La vie réelle et la fiction se répondent de manière si sublime dans son œuvre qu’il n’y paraît pas. Ou alors, cela confère une étrangeté au récit qui n’est pas sans rappeler celle que l’on ressent lorsque surviennent les coïncidences les plus improbables.
On peut lire les romans de Paul Auster simplement pour la qualité du récit. On peut les décoder, ses livres se faisant écho pour fournir des indices, des clés pour (un peu) saisir le sens fuyant de l’existence. Puis on peut les analyser avec ferveur en raison des astucieux dispositifs littéraires employés pour mieux nous égarer dans une espèce de galerie des possibles qui donne le vertige.
Car l’étourdissante question que posait souvent Auster était celle qui fait les histoires les plus captivantes : et si ? Et si je répondais à cette annonce, et si je suivais cet inconnu, et si je voyais un signe dans un accident et choisissais de changer de vie, de disparaître ?
Son œuvre repose (pour l’essentiel) sur l’idée qu’une seule et même personne recèle une sorte de rhizome de chemins possibles, son parcours étant dicté par les hasards de l’existence et quelques choix plus ou moins éclairés. Mais plus encore, demande-t-il : que se passe-t-il dans le cœur des gens qui mènent d’autres vies que les nôtres et pourtant nous ressemblent ?
En résulte une sorte de célébration du double, une galerie de miroirs déformants où l’on se reconnaît, mais jamais tout à fait. L’Autre est un mystère insondable, admet-il dès son récit fondateur, L’invention de la solitude, à propos de la mort de son père. Et pourtant Auster ne cessera jamais d’essayer de comprendre ce qui se trame dans l’âme de son prochain.
Par un drôle de hasard, c’est mon père qui m’a fait découvrir ses livres, que j’ai lus dans le désordre. La musique du hasard, puis Moon Palace, puis Trilogie new-yorkaise, et après, je ne sais plus trop. Je me rends compte en passant son œuvre en revue, au lendemain de sa mort, que même si j’en ai décroché il y a quelques années, j’ai presque tout lu. Parfois à quelques reprises.
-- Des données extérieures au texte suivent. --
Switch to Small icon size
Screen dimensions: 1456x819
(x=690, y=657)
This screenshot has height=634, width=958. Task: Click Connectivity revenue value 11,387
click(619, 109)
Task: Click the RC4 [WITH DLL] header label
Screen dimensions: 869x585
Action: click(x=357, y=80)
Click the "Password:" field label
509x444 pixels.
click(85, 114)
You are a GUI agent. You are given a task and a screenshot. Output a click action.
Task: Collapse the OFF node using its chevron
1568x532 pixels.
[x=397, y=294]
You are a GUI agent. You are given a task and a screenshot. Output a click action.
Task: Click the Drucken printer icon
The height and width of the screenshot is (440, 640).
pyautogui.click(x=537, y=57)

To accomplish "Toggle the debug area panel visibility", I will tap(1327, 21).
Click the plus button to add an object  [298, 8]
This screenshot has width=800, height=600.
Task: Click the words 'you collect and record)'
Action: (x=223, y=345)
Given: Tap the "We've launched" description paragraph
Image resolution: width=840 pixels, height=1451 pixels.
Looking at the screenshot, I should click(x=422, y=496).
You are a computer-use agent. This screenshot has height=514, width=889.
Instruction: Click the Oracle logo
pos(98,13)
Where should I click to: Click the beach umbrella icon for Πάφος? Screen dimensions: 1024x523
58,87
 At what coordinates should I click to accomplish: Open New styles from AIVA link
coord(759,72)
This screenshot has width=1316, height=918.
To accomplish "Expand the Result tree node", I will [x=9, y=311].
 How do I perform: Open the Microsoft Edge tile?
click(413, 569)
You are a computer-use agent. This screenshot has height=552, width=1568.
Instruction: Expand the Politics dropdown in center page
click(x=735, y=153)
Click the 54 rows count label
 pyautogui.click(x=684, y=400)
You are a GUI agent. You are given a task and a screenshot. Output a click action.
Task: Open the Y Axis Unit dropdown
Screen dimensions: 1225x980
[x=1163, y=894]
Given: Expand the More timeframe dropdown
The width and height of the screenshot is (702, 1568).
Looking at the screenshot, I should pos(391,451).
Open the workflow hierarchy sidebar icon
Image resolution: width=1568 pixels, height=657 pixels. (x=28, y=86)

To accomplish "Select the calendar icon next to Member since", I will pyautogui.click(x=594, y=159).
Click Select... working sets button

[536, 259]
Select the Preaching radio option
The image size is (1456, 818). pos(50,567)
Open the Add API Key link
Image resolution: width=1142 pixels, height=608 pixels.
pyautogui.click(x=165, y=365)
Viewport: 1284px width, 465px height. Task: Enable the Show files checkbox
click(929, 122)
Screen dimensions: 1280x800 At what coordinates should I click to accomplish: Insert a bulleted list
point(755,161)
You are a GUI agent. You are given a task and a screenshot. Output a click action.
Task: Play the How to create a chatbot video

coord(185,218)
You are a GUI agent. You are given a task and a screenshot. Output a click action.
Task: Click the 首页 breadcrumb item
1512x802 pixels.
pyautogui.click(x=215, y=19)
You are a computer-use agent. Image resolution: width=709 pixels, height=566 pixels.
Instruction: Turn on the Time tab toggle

C’est le cas du génial Léviathan, où, à la suite d’un accident dont il réchappe miraculeusement, l’auteur de fictions historiques Benjamin Sachs change de vie. On retrace l’errance destructrice dans laquelle il s’enfonce à travers les yeux de son double, un narrateur-auteur qui fut son ami. Le roman débute alors que Sachs refait surface dans la vie du narrateur en défrayant la chronique, mort en se faisant exploser alors qu’il assemblait une des bombes dont il se servait pour faire sauter des répliques de la statue de la Liberté un peu partout aux États-Unis.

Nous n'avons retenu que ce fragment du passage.